1, from the overall consideration: according to the order in the former Figure 3-2-40. In terms of training motor control, the sequence of mobility → stability → controlled movement → skillful movement should be carried out.
2. From local consideration: flexion should be taken before extension, adduction before abduction, ulnar side before radial side, and finally rotation. In terms of which is first, the distal or proximal end, the first should be for for limb proximal fixation distal activity → distal fixation, proximal activity → proximal fixation, distal free learning skillful activity.
Fourth, the current evaluation of Rood therapy
(1) It is believed that there is a solid neurophysiological basis for facilitation through skin stimulation.

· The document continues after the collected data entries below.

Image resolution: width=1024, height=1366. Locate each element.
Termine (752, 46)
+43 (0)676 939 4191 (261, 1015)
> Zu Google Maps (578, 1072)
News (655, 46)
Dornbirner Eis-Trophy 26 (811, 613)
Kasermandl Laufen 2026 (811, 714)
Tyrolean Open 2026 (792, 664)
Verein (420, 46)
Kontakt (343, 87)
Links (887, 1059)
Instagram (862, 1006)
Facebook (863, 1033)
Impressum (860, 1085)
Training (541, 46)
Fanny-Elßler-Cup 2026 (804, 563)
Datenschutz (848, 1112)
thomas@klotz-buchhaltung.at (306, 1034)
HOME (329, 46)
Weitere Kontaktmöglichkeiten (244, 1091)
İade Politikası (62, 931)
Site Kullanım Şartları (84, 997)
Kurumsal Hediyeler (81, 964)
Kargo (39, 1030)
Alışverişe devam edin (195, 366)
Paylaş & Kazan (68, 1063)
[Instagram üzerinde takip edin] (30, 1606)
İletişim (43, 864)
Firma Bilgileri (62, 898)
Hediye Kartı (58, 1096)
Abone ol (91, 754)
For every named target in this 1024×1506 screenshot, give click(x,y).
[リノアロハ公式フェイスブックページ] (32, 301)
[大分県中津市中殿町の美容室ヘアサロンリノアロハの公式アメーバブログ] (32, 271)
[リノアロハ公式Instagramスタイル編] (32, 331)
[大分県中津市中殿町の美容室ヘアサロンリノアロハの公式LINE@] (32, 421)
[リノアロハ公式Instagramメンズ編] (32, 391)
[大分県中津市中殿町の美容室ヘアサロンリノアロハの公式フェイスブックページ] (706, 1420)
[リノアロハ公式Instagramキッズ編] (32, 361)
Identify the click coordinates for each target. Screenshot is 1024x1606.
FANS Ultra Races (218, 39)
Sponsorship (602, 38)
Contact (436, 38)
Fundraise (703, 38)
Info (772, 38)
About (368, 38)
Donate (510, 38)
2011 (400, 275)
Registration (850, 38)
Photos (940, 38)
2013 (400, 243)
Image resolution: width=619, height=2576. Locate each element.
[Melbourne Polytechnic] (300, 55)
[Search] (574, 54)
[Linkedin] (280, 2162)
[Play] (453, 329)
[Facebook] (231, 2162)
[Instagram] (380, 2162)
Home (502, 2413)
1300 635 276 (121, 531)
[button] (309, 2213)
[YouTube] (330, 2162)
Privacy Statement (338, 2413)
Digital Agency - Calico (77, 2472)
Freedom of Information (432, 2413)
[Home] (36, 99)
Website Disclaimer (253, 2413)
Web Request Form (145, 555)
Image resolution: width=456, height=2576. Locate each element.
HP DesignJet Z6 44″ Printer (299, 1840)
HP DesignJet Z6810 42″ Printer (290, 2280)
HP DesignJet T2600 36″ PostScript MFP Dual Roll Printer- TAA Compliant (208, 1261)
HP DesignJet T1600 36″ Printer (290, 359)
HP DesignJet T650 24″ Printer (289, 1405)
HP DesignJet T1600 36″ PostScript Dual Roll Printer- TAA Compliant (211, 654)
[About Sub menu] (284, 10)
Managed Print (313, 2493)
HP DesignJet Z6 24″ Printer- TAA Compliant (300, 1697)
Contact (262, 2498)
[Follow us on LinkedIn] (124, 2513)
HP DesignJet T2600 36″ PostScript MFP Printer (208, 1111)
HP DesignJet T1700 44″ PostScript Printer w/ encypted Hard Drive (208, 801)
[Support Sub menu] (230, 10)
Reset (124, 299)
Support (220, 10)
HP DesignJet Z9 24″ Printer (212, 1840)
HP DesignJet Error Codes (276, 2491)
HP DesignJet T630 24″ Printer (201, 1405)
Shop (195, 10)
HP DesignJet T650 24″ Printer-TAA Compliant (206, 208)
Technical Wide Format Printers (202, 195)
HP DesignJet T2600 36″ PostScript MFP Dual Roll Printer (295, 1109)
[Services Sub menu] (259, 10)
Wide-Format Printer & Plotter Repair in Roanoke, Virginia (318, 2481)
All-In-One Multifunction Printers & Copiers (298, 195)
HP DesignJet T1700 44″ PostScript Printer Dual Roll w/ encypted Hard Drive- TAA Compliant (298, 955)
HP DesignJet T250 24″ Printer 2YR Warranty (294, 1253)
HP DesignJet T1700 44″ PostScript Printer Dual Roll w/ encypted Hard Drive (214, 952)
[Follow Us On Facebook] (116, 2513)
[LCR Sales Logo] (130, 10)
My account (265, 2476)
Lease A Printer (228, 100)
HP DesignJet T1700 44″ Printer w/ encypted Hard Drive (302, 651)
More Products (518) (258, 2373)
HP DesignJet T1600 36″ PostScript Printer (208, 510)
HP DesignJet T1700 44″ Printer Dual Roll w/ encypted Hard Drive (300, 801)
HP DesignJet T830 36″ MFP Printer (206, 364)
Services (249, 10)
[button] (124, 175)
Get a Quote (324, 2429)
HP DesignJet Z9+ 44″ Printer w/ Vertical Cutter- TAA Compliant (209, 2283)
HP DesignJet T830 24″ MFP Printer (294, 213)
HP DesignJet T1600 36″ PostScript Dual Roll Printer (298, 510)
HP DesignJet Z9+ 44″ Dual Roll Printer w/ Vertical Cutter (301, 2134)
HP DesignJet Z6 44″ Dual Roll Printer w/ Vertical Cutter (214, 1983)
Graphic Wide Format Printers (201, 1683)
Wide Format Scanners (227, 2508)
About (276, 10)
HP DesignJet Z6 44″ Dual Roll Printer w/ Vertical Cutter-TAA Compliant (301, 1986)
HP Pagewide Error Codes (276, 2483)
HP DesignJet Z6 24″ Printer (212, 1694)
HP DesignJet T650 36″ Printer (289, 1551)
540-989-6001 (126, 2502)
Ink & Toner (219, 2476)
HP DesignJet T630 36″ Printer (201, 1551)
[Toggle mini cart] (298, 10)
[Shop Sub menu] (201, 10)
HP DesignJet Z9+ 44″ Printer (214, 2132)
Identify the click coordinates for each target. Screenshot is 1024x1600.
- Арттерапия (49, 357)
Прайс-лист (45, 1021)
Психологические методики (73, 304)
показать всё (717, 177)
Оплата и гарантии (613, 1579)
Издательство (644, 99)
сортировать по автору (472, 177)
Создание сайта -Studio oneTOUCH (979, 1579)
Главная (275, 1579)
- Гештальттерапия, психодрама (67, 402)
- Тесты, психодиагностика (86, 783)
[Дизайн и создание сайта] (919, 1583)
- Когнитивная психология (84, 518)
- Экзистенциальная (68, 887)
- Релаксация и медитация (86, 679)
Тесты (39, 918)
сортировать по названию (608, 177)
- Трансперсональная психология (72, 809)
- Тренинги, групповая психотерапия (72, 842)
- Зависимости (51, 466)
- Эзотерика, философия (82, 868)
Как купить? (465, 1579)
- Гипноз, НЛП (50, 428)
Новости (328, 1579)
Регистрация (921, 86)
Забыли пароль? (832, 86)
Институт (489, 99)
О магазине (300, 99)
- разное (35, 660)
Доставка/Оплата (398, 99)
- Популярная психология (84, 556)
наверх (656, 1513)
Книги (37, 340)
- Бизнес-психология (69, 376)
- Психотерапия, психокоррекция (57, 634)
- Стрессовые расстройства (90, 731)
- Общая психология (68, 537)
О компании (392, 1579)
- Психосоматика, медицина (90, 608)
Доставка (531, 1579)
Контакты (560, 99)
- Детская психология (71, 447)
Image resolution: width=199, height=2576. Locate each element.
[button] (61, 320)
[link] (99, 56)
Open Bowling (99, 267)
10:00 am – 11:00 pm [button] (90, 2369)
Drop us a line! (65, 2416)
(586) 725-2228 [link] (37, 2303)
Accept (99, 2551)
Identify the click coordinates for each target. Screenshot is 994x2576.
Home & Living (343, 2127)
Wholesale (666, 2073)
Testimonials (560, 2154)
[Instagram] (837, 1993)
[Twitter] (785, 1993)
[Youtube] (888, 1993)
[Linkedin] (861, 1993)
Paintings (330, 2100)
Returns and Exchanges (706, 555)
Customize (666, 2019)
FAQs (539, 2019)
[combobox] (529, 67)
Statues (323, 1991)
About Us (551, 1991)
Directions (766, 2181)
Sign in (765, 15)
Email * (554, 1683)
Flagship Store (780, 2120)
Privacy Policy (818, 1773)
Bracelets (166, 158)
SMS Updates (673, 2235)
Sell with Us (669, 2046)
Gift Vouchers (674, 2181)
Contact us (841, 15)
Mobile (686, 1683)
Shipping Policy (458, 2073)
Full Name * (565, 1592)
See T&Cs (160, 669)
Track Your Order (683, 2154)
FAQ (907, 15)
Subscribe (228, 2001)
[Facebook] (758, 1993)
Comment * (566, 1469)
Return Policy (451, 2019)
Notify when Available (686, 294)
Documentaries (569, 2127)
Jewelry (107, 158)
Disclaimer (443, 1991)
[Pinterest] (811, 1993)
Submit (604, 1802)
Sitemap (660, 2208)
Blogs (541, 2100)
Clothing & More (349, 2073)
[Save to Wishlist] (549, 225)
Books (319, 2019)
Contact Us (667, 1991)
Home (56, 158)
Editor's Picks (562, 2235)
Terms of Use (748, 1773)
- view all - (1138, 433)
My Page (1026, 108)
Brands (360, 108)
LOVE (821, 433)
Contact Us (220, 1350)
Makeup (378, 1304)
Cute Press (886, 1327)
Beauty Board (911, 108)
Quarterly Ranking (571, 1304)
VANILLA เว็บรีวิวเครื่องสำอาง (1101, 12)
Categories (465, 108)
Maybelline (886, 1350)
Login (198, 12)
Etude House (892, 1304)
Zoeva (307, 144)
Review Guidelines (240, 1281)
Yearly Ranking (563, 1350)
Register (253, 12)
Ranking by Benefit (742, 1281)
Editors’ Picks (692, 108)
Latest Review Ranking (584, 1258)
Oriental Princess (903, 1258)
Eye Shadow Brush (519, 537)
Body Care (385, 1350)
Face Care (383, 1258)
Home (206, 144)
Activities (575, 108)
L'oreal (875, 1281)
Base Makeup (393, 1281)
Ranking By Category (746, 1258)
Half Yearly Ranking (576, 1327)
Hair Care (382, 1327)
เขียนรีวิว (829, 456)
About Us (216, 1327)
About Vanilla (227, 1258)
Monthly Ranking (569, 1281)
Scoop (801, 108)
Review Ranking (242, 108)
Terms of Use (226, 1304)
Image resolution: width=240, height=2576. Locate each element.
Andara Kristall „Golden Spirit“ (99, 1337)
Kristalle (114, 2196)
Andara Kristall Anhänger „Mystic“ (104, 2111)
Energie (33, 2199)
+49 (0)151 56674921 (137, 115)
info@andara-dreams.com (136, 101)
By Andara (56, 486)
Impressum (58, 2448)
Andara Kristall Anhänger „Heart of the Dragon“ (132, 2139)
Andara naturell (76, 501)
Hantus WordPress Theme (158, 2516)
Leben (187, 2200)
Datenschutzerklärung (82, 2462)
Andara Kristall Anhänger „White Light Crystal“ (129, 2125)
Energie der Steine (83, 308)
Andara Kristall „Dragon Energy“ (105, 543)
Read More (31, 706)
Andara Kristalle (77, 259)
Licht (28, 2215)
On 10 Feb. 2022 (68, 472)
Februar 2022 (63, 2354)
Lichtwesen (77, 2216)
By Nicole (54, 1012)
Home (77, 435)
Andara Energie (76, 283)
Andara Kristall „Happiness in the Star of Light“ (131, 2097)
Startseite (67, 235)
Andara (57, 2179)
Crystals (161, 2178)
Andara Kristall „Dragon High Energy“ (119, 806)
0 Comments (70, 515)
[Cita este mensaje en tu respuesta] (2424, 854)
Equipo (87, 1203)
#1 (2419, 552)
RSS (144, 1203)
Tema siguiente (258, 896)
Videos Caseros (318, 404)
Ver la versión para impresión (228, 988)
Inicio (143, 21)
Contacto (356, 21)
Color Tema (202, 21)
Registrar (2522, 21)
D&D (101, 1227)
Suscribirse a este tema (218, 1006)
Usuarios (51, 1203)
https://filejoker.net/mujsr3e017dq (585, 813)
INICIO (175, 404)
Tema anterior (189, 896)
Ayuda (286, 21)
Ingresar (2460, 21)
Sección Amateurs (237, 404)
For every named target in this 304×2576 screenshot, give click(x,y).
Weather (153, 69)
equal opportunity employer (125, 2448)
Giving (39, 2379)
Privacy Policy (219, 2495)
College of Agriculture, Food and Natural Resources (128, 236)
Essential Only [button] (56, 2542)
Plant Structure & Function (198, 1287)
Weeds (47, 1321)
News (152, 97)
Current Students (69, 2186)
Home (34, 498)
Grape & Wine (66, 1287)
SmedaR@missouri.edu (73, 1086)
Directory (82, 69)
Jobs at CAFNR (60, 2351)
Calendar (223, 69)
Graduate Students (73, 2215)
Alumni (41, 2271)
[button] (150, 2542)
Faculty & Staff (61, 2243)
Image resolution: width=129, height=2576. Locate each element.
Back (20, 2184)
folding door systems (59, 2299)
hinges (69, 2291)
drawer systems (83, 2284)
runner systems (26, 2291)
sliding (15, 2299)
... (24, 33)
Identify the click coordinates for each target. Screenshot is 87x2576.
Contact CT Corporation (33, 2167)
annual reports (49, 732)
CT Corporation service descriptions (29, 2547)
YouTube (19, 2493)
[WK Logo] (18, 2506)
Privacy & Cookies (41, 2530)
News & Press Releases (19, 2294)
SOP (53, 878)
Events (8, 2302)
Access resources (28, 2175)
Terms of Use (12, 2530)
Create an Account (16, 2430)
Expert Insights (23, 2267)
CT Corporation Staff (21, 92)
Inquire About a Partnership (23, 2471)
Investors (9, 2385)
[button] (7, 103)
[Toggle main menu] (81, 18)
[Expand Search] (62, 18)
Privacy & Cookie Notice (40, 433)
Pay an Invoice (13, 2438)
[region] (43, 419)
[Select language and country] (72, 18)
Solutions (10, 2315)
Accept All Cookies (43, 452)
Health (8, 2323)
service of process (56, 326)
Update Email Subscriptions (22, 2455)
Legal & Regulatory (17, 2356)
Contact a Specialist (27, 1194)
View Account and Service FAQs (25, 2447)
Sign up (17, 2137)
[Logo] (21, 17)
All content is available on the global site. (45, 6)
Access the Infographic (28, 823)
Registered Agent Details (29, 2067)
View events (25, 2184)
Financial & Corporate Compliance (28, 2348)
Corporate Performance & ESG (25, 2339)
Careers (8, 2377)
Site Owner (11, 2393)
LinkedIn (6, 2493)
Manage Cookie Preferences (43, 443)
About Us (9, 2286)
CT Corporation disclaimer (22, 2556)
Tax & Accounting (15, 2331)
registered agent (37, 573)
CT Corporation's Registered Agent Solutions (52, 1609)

(2) The facilitation by freezing and brushing is effective only at the time of treatment and within 45-60 seconds of cessation, with brushing being more effective.
(3) To get the effect of attention, the duration of stimulation should be longer, but the effect is still not lasting after stopping.
(4) that this method further develops the traditional PNF.
(5) It is wrong to think that when skin stimulation is performed first, followed by muscle pulling for promotion, the interval between the two is 30 minutes. In fact, an interval of more than 5 minutes is no longer effective.